Mehr Interesse an Nuklearwissenschaften erwartet

Für den Ausbau der Kernkraft rüsten sich nicht nur Tschechiens Maschinenbauunternehmen, sondern auch der Bildungssektor. Die Fakultät für Nuklearwissenschaften und Physikalische Technik der Technischen Universität in Prag (ČVUT) hat die Erlaubnis für den Bau eines neuen experimentellen Reaktors erhalten. An ihm werden künftige Kernkraftspezialisten und Mitarbeitende von Atomkraftwerken geschult.

Bei der Vorbereitung des neuen Reaktorblocks arbeite die Universität seit Jahren mit der Regierung zusammen, sagte Rektor Vojtěch Petráček gegenüber der Wirtschaftszeitung Hospodářské noviny. Die ČVUT decke alle Fachrichtungen ab, die für Bau und Betrieb eines Rektors nötig seien. Rund 120 Studierende schließen an der Fakultät für Nuklearwissenschaften und Physikalische Technik jährlich mit einem Bachelor ab. Es wird damit gerechnet, dass das Interesse an der Studienrichtung im Zuge des Tenders steigt.

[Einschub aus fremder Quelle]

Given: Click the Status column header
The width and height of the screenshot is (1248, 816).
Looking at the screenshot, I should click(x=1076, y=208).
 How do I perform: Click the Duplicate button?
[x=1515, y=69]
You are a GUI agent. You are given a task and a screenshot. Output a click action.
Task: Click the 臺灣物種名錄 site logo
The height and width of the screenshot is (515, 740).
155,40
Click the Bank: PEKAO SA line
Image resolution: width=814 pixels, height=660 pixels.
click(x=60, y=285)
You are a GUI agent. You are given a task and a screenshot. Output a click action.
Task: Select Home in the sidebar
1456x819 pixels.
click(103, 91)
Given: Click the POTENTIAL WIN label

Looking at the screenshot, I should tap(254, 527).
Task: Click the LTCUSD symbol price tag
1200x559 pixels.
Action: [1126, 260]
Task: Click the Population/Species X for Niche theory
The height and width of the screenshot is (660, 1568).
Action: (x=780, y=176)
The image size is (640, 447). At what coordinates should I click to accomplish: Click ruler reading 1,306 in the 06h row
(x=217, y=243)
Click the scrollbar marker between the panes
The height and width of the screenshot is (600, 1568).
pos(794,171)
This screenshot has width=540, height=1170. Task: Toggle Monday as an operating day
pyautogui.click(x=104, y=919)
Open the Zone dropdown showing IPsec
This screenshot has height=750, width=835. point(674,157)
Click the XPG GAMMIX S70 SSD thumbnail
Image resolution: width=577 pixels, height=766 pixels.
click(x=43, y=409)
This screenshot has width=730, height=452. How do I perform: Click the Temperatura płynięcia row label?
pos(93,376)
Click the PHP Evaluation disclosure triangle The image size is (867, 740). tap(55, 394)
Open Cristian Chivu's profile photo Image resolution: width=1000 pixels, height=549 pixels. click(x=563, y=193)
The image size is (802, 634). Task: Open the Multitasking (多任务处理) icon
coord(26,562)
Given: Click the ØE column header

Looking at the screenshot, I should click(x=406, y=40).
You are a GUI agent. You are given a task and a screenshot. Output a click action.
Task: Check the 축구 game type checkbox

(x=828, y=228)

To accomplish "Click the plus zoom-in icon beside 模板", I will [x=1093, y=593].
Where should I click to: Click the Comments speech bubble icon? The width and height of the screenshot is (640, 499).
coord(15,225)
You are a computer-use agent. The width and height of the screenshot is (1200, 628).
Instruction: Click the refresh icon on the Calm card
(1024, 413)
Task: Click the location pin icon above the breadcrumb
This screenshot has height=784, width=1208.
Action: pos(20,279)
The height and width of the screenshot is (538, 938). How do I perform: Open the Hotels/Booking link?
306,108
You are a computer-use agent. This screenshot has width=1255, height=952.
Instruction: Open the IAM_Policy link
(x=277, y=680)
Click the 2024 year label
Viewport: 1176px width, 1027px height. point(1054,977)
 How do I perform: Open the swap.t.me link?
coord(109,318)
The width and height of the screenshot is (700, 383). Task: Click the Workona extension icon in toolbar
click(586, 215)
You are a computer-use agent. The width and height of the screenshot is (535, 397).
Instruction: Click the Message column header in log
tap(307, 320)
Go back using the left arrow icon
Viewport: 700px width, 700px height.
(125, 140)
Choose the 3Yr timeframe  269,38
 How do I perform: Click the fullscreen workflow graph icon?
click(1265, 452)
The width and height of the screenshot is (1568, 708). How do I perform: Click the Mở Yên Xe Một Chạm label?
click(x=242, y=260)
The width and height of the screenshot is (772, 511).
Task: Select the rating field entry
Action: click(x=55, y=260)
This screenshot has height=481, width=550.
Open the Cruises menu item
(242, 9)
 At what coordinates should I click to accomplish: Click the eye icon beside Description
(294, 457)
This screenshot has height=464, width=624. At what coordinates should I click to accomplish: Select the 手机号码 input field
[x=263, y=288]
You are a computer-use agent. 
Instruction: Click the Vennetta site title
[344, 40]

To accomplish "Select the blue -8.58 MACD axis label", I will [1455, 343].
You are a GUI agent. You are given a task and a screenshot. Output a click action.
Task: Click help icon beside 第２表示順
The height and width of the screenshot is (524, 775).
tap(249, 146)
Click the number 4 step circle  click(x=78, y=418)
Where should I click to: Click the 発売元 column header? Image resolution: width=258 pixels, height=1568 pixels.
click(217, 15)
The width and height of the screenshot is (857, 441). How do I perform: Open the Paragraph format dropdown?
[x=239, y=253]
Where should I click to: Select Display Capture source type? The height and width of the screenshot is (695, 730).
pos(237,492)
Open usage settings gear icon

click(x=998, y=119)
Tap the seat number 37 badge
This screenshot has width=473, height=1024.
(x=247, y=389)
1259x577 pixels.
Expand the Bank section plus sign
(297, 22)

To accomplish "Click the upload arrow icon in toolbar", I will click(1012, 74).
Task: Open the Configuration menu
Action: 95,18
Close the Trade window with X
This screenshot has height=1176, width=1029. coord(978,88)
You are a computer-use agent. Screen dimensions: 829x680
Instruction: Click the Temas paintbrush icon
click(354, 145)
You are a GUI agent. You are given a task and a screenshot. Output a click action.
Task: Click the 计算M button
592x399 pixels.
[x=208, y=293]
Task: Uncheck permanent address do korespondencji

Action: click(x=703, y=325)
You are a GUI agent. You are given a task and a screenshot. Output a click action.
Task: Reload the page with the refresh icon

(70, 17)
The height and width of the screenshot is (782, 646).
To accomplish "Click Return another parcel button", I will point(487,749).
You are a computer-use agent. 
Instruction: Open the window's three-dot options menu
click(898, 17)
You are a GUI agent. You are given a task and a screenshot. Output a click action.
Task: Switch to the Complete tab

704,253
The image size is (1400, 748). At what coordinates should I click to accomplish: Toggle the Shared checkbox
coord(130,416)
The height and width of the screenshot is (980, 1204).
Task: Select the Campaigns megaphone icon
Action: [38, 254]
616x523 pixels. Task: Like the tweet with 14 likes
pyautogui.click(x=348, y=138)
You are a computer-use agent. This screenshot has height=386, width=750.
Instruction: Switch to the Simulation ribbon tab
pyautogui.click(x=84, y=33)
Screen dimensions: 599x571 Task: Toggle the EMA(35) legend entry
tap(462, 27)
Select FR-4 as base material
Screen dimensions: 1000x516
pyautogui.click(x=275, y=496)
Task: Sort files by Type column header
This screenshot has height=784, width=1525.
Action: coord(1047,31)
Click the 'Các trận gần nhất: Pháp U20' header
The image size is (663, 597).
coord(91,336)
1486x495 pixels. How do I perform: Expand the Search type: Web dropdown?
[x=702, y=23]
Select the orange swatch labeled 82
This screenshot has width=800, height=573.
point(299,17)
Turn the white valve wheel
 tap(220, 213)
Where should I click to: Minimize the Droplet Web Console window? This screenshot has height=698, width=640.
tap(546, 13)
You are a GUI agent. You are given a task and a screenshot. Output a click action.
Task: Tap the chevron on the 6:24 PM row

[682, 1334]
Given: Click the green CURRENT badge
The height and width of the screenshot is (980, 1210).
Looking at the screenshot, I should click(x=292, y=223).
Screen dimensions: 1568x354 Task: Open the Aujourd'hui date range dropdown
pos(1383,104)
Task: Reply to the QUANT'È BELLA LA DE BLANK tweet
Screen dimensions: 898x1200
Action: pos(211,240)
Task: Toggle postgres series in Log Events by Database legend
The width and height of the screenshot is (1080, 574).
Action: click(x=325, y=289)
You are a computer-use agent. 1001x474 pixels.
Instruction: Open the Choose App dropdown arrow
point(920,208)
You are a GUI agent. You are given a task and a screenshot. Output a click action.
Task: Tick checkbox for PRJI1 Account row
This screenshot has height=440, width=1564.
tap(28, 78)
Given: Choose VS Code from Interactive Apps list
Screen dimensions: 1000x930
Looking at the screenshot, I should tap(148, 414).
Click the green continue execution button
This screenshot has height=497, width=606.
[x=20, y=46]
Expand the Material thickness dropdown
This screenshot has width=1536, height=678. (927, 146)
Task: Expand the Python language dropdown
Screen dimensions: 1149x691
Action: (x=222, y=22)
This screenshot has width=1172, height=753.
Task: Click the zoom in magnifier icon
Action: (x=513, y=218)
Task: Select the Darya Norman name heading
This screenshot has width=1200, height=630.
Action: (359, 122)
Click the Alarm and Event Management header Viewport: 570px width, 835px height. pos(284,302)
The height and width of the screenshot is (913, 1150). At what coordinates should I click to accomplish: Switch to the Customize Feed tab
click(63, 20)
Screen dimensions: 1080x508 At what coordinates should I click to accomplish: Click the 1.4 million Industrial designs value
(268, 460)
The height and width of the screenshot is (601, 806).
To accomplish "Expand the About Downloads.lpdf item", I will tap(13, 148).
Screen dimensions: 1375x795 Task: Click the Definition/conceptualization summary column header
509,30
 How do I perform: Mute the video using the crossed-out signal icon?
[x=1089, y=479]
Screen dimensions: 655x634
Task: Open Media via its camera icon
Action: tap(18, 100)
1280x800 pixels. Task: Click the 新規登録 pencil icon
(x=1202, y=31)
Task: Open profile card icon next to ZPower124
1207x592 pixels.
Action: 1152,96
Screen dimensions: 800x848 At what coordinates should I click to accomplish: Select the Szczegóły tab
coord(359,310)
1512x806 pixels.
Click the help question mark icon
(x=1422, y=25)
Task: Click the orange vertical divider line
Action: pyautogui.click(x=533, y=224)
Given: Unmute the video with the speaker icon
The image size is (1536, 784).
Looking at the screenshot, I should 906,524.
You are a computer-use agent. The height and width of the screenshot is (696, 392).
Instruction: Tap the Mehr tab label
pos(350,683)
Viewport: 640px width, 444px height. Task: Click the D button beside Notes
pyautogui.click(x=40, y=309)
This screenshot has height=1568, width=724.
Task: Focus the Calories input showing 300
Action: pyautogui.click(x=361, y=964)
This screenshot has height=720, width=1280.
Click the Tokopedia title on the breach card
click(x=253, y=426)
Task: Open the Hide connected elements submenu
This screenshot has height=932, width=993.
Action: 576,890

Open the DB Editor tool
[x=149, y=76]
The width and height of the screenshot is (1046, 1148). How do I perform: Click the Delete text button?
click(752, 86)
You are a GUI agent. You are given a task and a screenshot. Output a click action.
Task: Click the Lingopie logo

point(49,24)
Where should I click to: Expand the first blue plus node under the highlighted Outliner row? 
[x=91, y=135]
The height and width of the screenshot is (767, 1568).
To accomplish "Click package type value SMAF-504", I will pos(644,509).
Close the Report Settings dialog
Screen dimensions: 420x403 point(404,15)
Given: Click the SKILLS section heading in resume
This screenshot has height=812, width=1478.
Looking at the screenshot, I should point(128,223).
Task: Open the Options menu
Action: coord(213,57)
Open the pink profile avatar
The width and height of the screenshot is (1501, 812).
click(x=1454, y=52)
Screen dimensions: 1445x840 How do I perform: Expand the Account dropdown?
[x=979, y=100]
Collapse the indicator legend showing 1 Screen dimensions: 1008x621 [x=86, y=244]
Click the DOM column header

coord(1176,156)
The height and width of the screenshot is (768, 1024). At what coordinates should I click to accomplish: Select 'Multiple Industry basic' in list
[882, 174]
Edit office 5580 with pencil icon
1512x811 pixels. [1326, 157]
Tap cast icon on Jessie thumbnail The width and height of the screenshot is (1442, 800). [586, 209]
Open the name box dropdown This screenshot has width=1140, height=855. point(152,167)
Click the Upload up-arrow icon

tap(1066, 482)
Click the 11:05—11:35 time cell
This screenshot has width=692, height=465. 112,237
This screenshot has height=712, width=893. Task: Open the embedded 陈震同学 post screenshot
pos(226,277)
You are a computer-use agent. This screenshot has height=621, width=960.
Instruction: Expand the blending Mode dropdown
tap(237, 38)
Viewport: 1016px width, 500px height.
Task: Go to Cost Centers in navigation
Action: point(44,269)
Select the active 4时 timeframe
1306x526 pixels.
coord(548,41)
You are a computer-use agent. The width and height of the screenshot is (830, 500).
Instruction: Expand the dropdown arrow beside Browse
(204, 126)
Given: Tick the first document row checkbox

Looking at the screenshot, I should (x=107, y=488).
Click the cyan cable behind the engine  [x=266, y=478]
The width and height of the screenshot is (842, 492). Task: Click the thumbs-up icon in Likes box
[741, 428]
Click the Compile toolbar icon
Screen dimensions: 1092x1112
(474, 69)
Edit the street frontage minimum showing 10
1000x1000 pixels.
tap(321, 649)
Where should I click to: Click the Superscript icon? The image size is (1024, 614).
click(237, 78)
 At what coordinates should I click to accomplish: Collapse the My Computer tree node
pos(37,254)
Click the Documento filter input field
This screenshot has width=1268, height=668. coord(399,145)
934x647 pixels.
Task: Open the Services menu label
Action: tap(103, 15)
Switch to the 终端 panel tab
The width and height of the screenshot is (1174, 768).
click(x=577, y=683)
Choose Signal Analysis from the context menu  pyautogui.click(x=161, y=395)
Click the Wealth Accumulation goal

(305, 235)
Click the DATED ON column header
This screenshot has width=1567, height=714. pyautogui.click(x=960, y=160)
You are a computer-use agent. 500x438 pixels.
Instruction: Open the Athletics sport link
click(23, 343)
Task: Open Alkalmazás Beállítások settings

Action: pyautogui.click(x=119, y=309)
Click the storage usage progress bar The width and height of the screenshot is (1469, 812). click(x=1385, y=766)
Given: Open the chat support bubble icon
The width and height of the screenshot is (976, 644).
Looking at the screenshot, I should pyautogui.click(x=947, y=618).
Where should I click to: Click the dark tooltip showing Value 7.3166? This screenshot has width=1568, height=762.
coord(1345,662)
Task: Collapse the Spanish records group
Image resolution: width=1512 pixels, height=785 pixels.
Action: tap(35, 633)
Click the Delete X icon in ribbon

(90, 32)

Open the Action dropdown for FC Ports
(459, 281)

Aktuell bereitet das Industrieministerium Entscheidungsgrundlagen zur künftigen Nutzung der Kernkraft in Tschechien vor. Eine neue Arbeitsgruppe untersucht speziell den Einsatz von kleinen und mittleren modularen Kernreaktoren unter den landesspezifischen Bedingungen. Anfang 2023 sollen die Ergebnisse vorliegen, um sie in die Aktualisierung der Staatlichen Energiekonzeption und des Nationalen Aktionsplans für die Entwicklung der Atomenergie einbeziehen zu können.